Barthel y col. (1999) compararon in vitro la microfiltración para determinar la penetración bacteriana en una dirección corono-apical de varios cementos de obturación temporal como el Cavit, IRM, cemento ionómero de vidrio , Cavit combinado con ionómero de vidrio o el IRM combinado con ionómero de vidrio. Encontrando que el ionómero de vidrio cuando se utiliza solo o combinado con el IRM puede prevenir la penetración bacteriana en el periápice mas o menos en un periodo de un mes. (9).

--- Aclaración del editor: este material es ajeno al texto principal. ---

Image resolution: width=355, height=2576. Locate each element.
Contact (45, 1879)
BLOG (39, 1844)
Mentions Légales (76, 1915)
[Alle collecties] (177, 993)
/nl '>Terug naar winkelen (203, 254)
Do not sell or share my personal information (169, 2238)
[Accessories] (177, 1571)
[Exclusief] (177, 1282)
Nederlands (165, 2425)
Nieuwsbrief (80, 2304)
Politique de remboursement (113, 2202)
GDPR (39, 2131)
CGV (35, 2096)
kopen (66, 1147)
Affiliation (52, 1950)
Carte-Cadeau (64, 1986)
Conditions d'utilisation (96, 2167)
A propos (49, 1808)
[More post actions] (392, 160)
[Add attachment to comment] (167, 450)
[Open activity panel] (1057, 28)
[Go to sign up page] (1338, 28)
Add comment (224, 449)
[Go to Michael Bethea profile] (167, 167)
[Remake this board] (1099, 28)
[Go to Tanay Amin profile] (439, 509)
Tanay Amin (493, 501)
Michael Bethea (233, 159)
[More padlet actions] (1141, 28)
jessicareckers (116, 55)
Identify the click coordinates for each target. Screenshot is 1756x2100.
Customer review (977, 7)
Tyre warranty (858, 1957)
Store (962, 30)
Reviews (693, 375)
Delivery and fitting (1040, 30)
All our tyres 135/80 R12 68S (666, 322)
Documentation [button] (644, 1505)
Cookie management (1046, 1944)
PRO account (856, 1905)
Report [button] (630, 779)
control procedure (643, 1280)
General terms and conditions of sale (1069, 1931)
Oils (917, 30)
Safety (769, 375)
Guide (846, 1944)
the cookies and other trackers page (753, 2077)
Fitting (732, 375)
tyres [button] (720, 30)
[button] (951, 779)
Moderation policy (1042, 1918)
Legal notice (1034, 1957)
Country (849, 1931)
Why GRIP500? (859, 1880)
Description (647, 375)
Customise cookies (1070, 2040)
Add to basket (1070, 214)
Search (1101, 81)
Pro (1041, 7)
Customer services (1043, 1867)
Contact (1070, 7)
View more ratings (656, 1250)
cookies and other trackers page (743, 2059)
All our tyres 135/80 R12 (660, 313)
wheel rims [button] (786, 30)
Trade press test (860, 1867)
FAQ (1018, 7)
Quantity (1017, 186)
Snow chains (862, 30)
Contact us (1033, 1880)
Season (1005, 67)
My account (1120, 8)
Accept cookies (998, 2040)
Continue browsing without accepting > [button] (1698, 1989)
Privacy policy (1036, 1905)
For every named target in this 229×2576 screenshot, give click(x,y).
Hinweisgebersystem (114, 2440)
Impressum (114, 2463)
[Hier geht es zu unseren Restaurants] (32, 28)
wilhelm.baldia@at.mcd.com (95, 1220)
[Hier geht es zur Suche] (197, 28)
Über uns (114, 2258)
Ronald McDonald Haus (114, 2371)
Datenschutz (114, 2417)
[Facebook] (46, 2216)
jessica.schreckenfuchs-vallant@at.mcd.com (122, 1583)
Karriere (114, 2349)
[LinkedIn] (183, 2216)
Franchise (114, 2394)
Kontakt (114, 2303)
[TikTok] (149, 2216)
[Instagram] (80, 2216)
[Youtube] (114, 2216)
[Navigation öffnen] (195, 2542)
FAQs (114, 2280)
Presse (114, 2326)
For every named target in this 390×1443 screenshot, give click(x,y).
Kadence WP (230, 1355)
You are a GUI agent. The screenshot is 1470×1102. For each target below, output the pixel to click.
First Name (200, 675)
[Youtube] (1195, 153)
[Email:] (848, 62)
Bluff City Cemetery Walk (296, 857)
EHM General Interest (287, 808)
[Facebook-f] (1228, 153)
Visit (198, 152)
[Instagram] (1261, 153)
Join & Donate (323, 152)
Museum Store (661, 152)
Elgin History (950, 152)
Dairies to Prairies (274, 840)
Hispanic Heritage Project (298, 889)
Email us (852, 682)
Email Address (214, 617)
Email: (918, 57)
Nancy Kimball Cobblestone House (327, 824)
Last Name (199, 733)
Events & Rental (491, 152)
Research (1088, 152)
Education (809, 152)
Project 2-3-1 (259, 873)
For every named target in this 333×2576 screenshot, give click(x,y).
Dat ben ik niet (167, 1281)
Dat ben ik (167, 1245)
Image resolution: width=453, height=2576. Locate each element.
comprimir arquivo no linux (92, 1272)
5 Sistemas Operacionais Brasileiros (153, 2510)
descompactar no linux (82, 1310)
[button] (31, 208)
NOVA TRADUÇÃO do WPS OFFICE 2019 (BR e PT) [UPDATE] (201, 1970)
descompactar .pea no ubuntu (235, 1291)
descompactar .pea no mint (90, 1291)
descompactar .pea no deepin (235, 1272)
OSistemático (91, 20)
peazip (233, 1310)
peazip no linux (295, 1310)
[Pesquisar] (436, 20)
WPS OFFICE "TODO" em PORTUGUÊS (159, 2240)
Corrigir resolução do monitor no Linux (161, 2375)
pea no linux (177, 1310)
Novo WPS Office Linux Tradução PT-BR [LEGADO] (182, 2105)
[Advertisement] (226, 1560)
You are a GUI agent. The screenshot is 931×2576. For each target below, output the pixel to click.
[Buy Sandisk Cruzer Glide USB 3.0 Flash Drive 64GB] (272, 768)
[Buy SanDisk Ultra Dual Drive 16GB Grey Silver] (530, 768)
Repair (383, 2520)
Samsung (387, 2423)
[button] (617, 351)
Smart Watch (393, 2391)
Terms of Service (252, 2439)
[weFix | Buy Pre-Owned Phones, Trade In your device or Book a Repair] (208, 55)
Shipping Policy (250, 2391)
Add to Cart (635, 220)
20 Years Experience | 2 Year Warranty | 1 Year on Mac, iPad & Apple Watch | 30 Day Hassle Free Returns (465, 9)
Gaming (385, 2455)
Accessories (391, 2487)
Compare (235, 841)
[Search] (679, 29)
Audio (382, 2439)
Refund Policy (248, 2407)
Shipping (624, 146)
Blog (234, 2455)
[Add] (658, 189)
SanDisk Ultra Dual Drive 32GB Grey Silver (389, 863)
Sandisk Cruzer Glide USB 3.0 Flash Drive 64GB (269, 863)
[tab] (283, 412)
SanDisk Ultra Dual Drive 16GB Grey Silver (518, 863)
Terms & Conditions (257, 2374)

Alcaligenes eutrophus es una especie de bacteria perteneciente al género Alcaligenes.
A. eutrophus produce de manera natural polihidroxialcanoatos (PHA). Los PHAs son un amplio grupo de polímeros biodegradables que pueden emplearse en la fabricación deplásticos biodegradables. Específicamente, A. eutrophus produce Polihidroxibutirato(PHB), que la bacteria emplea como manera de almacenar carbono cuando se encuentra en un ambiente en el que este elemento es abundante, pero donde escasean otros nutrientes esenciales como el nitrógeno o el fósforo. El gen de A. eutrophus para la producción de PHB ha sido clonado en plantas mediante técnicas de ingeniería genética.
La denominación Alcaligenes eutrophus actualmente no se usa. Después de ser modificada a Ralstonia eutrophus y más tarde a Wausteria eutrophus, su denominación es ahora Ralstonia metallidurans.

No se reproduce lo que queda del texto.